For the first time in a long time, I’m settling in a place, staying permanently, dreaming of a (flea-market-found) Le Creuset-stacked shelf of my own. With our kitchen out-of-commission due to a fresh coat of paint, L & I celebrated this last weekend of the summer season by making pickles—a hark to transitional times and a reminder of the plenty present, ever-present in even the most make-shift conditions.
Free-Form Ferments
There are two ways to ferment your vegetables. You can either chop/grate them or ferment them whole. I usually grate cabbage, carrots, and radishes for a kind of sauerkraut. Otherwise, I ferment vegetables like cucumbers, cauliflower, turnips and also carrots and radishes whole, or chopped into big chunks.
#1. Sterilize your jars with boiling water.
#2.
- If you are grating your vegetables, lightly salt them as you grate, pounding and squeezing them until moist. You should use about a tablespoon of salt for a 16-ounce jar. If your veggies are too salty, simply add more veggies to the mix.
- Otherwise, chop into big chunks, or leave whole.
#3.
- Pack grated veggies into jar; do so tightly so that they’re forced below their liquid—you can add water if necessary
- Pack whole or chunks of veggies into jar, add whole spices (black peppercorns, cumin, coriander), whole cloves of garlic, slices of ginger, or herbs (dill, rosemary) if desired, add one tablespoon of salt to jar, fill jar with de-chlorinated* water making sure to cover vegetables completely.
* If you live in a region where your water is chlorinated, you can de-chlorinate it by letting your water sit in a jar on your counter-top for at least 30 minutes. The chlorine evaporates and voila: de-chlorinated water.
#4.
- I like to use cabbage hearts or rolled cabbage leaves as a kind of seal at the top of my jars to make sure that molds and other oxygen dependent organisms can’t grow in my ferments.

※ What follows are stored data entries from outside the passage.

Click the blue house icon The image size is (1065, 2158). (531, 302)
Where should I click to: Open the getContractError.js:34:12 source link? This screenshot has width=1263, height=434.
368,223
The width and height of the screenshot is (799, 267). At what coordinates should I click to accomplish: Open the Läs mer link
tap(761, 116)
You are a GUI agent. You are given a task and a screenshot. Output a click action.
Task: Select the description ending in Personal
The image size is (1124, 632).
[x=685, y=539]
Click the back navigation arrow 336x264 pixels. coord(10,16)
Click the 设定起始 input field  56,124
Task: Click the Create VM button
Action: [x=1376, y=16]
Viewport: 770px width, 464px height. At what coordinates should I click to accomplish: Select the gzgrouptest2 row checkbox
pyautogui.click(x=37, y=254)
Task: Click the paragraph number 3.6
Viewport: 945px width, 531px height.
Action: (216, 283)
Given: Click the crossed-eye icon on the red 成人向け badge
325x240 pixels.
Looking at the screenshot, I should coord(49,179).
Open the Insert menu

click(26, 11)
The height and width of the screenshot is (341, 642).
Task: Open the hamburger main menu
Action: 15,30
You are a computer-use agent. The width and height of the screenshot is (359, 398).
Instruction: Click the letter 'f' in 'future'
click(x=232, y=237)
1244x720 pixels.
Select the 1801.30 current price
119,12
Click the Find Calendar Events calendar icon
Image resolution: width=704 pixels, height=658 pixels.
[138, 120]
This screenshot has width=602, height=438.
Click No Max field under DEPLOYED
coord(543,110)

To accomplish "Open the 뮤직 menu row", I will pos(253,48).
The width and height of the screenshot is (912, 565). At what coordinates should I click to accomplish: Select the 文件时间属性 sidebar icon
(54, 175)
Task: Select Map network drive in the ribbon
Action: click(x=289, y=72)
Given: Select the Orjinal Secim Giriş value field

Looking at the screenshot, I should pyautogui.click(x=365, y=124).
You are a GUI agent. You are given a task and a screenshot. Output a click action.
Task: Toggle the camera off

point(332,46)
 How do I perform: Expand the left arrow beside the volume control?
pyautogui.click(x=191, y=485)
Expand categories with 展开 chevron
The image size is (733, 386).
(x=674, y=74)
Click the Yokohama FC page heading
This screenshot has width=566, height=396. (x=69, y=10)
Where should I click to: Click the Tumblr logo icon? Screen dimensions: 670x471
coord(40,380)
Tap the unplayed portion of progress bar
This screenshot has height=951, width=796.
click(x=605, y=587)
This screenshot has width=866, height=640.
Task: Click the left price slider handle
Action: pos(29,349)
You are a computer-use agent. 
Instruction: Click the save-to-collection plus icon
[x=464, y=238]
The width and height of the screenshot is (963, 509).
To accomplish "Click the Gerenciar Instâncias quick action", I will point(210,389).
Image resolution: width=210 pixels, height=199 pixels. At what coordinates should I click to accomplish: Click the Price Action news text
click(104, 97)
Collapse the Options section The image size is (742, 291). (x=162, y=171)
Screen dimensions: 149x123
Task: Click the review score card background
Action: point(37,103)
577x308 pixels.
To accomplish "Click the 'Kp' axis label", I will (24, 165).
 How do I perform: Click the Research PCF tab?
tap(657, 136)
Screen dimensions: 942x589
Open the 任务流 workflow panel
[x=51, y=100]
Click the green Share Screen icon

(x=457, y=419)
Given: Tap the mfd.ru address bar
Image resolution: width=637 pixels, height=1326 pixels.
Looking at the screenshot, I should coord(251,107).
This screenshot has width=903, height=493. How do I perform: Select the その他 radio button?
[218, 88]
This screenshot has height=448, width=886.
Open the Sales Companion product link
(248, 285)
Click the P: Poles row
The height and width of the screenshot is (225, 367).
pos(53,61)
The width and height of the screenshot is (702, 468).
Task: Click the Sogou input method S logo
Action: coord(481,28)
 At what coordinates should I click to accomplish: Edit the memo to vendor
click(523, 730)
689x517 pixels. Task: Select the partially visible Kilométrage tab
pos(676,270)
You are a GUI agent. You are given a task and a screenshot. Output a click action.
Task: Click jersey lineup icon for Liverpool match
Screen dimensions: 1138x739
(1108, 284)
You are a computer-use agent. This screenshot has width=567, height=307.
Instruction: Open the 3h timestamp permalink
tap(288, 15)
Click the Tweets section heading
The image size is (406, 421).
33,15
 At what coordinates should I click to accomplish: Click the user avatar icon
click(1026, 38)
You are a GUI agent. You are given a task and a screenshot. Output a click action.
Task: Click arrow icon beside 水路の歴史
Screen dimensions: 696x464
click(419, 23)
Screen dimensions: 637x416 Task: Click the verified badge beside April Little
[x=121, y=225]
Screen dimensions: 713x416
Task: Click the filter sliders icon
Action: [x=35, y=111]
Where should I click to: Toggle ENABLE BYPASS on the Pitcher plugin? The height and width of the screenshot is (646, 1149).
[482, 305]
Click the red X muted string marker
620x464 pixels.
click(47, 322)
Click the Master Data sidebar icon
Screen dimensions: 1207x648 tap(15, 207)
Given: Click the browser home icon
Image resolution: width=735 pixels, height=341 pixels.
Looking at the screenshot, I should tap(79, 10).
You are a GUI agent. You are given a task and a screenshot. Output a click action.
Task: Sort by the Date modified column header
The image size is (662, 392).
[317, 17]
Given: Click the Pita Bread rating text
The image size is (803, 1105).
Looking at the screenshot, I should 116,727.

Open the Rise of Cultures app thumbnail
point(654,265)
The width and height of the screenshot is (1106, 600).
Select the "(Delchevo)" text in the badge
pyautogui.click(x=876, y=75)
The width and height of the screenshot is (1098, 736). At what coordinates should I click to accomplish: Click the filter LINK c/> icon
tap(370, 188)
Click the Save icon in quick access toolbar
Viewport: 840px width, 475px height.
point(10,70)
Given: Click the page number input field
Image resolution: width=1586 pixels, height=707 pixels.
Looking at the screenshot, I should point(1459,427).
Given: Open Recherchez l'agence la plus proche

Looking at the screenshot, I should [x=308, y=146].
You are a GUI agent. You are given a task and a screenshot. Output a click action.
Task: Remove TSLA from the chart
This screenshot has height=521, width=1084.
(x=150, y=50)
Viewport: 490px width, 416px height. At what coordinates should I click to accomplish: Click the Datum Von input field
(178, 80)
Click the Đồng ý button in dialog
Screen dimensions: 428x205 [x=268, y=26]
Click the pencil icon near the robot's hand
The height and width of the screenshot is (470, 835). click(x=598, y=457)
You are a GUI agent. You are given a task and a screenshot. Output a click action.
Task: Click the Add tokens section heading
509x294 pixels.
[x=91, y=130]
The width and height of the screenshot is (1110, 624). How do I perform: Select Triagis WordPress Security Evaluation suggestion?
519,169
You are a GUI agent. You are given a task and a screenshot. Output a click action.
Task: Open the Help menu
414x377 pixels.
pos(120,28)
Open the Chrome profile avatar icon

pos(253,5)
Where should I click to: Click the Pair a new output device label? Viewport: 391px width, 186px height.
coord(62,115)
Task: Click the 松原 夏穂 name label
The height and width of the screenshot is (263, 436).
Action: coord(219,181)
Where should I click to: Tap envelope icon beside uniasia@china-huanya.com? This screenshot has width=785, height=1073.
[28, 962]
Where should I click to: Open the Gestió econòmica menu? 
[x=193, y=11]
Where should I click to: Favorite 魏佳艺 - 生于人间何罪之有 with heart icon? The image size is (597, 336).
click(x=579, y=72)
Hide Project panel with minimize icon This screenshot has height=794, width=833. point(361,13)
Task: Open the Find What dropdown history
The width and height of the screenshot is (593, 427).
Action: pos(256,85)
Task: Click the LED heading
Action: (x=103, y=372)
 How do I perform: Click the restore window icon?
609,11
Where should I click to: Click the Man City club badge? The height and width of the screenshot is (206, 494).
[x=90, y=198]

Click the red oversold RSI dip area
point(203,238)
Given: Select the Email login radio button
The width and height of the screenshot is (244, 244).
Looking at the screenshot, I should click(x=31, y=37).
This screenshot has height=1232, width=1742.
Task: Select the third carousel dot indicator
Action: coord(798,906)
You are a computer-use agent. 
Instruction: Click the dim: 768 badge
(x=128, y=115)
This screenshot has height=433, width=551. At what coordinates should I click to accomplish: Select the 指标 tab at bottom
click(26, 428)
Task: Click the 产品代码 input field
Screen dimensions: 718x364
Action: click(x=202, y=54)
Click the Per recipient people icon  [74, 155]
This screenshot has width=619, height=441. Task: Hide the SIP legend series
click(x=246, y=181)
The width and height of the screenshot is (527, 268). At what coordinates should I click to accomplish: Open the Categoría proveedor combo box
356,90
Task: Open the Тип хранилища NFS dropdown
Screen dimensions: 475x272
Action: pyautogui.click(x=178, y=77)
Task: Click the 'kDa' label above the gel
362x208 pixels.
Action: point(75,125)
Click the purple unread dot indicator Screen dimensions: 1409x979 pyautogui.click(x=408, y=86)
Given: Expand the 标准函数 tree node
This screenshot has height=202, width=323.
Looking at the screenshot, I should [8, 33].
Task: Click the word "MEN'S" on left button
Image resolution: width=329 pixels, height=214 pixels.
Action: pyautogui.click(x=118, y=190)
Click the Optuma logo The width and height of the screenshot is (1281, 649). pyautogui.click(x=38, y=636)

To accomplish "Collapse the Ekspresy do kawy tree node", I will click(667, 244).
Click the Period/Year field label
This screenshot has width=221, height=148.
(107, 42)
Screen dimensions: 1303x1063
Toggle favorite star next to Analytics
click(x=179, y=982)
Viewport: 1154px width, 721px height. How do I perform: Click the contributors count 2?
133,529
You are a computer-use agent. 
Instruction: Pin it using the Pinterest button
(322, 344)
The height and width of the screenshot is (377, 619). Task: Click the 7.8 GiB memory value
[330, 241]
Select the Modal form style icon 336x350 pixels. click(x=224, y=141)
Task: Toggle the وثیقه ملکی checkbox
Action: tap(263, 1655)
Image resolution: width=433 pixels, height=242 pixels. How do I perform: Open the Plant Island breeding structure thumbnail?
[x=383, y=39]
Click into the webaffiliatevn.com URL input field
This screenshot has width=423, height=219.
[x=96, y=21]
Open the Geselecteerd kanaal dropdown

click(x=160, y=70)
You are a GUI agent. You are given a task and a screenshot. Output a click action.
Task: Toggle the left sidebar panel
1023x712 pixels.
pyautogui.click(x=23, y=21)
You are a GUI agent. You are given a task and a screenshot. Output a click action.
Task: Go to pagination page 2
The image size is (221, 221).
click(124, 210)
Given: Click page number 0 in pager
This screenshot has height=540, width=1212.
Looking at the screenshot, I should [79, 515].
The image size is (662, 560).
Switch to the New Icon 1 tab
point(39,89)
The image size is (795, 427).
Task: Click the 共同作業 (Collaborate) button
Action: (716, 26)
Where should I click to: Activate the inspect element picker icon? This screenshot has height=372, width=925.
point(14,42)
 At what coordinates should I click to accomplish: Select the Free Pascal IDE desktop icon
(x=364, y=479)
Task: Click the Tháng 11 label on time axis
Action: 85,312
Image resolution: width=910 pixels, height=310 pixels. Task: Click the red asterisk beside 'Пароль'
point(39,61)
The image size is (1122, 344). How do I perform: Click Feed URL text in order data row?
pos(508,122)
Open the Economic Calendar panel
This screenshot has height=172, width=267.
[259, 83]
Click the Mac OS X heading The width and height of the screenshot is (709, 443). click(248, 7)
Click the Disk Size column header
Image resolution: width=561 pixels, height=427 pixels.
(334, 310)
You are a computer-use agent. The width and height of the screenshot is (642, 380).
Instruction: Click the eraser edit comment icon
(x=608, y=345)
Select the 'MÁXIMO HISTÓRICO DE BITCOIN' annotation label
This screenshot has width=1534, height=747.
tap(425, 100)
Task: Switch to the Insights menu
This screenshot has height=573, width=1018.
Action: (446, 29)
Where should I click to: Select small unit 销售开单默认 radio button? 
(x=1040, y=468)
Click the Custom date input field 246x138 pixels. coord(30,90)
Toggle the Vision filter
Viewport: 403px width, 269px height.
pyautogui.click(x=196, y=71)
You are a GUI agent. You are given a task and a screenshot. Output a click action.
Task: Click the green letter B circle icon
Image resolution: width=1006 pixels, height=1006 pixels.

- It can be important to seal water-brined ferments, especially since whole vegetables have a tendency to float.
#5. Seal with airtight lid and let ferment for 3-5 days. Before transferring to cooler temperature. I let my veggies ferment on the kitchen counter, where they receive some sunlight/UV rays (which helps inhibit the growth of surface molds). After 3-5 days, I transfer them to cool storage or the refrigerator.
#6. You can enjoy your ferments after 3 days, or after 3 months, it depends on what fermentation flavor—new and green or old and sour (and everything in between) you enjoy most.
Notes:
- I like to use unrefined sea salt—like Celtic sea salt—in my ferments, but kosher salt will work as well.
- Beets are a particularly difficult vegetable to ferment. I’ve had some success using raw beets (sliced thin with a mandolin and placed in a water-brine), but typically it’s better to cook beets before fermenting as their sugar content promotes a yeasty fermentation that produces a thick, syrupy brine.
- Katz writes, the amount of lactic acid bacteria in a vegetable ferment follows a bell-curve: populations grow after vegetables are submerged, build to a peak, then decline at high levels of acidity (Katz, 102-103). He suggests enjoying your ferments at various intervals to diversify your bacterial exposure.
References:
Katz, Sandor, 2012. The Art of Fermentation. White River Junction, Vermont, Chelsea Green Publishing.